Something is afoot in Ontario racing. Something hotter than the weather.
When the Canadian Pari Mutuel Agency sent out a reminder that “capsaicin is a prohibited substance in Canadian racing” on June 23 (the same notice was sent out September 19, 2019) it seemed to suggest that all of a sudden, there seemed to be a possible issue with the substance, an extract from chili peppers.
Anyone who has worked with horses knows that painting a fence, a stall wall or bandages with a cayenne pepper mix has been done for years to stop horses from chewing. Of course, people can always find a way to use this and other products as a painkiller or for other reasons. Capsaicin was applied to show jumpers’ legs to make them jump higher (four people were tossed from the 2008 Olympics) or to the legs of Tennessee Walking Horses for a higher step.
Only 4 days after the CPMA put out its June 23 ‘reminder’, the positive tests came roaring in. Two horses in Fort Erie were placed on the stewards’ list for 15 days and then a number of horses at Woodbine as well.
Trainers Bill Tharrenos, Nick Nosowenko, Mike DePaulo and Mike Mattine had horses test positive for Capsaicin and those are only from races run through June 13. There are reportedly more to come.
Trainers are flabbergasted. Some of them don’t even have any type of pepper mix or spray in their barns.
Trainer Mike Mattine told Daily Racing Form about his positive for his horse Souper Hot, “That horse never wears a bandage,” Mattine said. “The only thing he gets is a poultice when he works and when he runs. I don’t have any [Rap Last] in the barn.”
Rap Last is a pepper spray used these days rather than the paste made by grooms years ago,
Considered a Class II drug that could alleviate pain if applied to joints as a cream, Capsaicin might be showing up because tests done by the CMPA are sharper and more sensitive this year. A call to the CPMA on Monday was not returned.
The HBPA of Ontario issued a memo to members to check all ingredients of anything in their barn. What may be new to the products a trainer has – hand sanitizer? stall sanitizer?
As most of you are aware, we have recently had several positives for Capsaicin. The HBPA is investigating the possible source of these positives.

● What to produce:
Continue the article about capsaicin positives in Ontario horse racing from the point where it ends. The listing that comes next has nothing to do with the article about capsaicin in Ontario horse racing.

● Dataset:
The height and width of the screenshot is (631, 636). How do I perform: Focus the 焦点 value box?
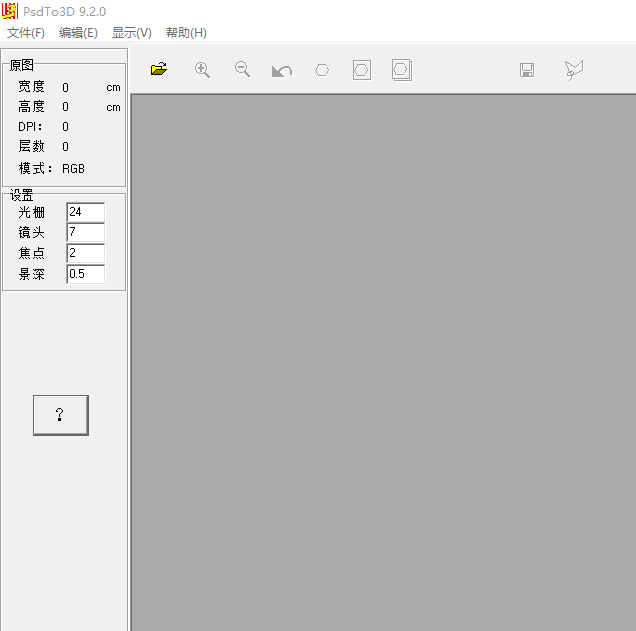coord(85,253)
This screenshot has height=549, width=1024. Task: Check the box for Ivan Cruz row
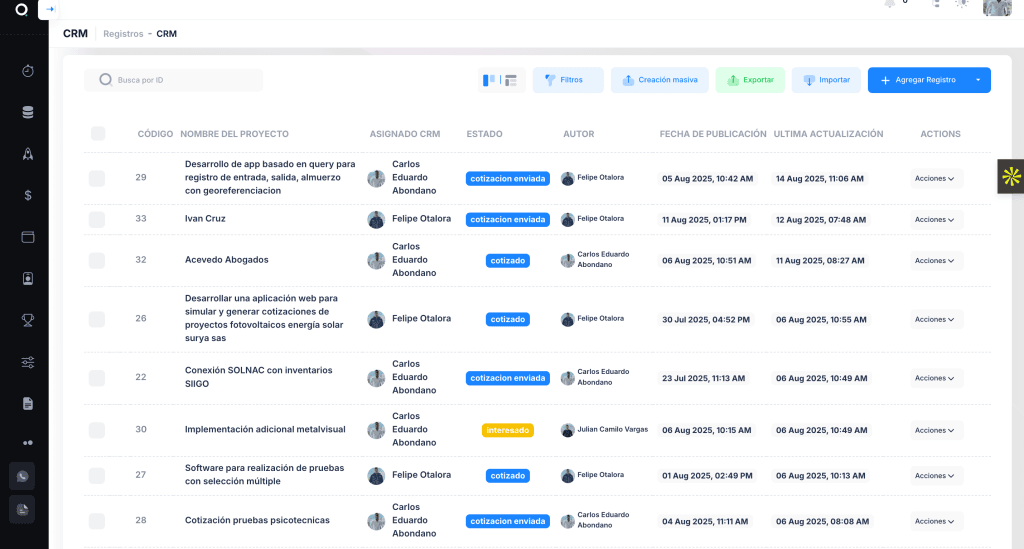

==

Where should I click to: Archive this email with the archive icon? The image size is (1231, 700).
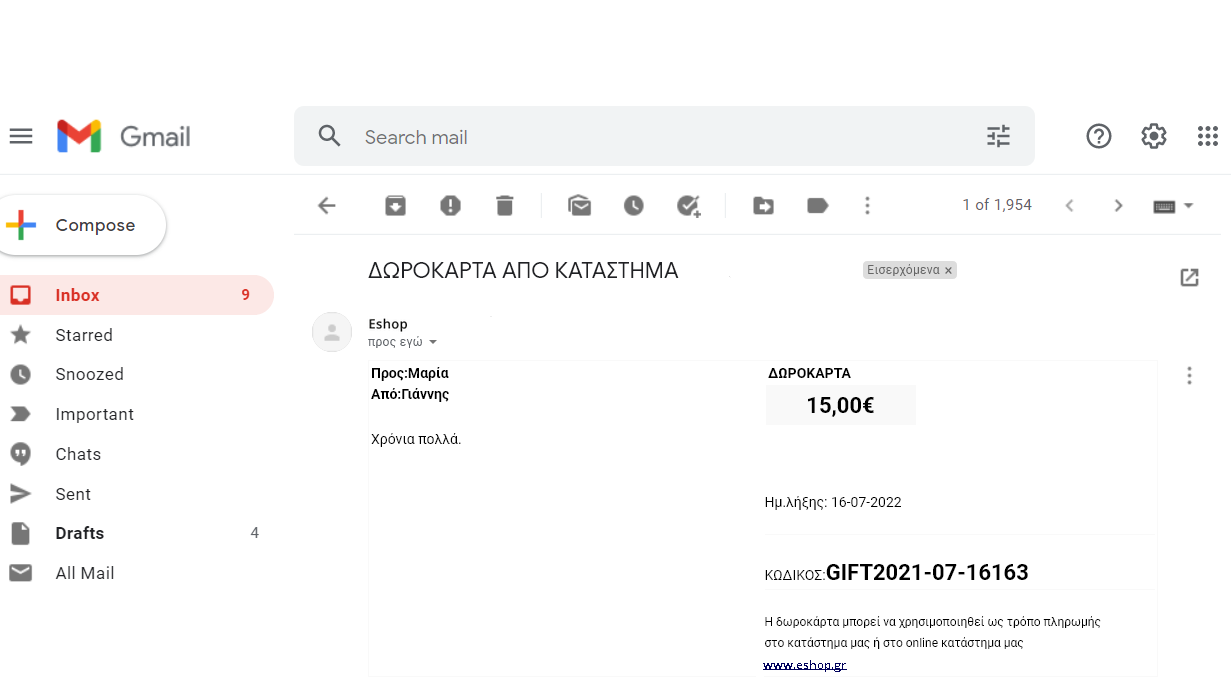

● Expected answer:
There is much speculations that the cause of these positives is the pepper and/or “Rap Last” which various Trainers use on bandages, cross ties wood etc. While this may be the source, we ask that you all check the ingredient listing of vitamins, topical creams, ointments, liniments, throat washes, supplements and any other products that may contain Capsaicin. Should you find Capsaicin in any of these products, please contact the HBPA as soon as possible.
We ask that you be particularly careful during the 48-hour window leading up to live racing. If you have a horse in the entries be cautious of any usage of capsaicin until we can understand what is happening.
We will keep you updated as new information is released, until then please be vigilant.
HBPA of Ontario
One of the recent rulings:
SOUPER HOT (Tattoo #T22690) is placed on the Stewards’ list for fifteen days, July 3 through July 17 2020 for providing a positive test sample for the Class 2 drug “Capsaicin and Dihydrocapsaicin” from race #6 on June 11 ,2020. SOUPER HOT is hereby ineligible to enter or race while on the Stewards List.
June 23 Notice from CPMA:
On June 23 the Canadian Pari-Mutuel Agency issued a reminder to veterinarians and horsepeople in the nation’s racing industry that capsaicin is a prohibited substance in Canadian racing.
This memo is further to the Canadian Pari-Mutuel Agency’s (CPMA) notice to industry on September 19, 2019 on the subject of capsaicin, and reminds veterinarians, racehorse trainers and owners that capsaicin is a prohibited substance in Canada due to its painkilling properties.
Capsaicin is an extract from chili peppers (e.g., cayenne) that can be found in topical creams available over the counter in pharmacies. It is also sometimes applied to bandages and to stall walls to discourage chewing.
Products containing capsaicin should not be administered to a racehorse as they may trigger a positive test.
The CPMA strongly recommends that you consult your veterinarian on any decision to administer supplements or medications to a horse.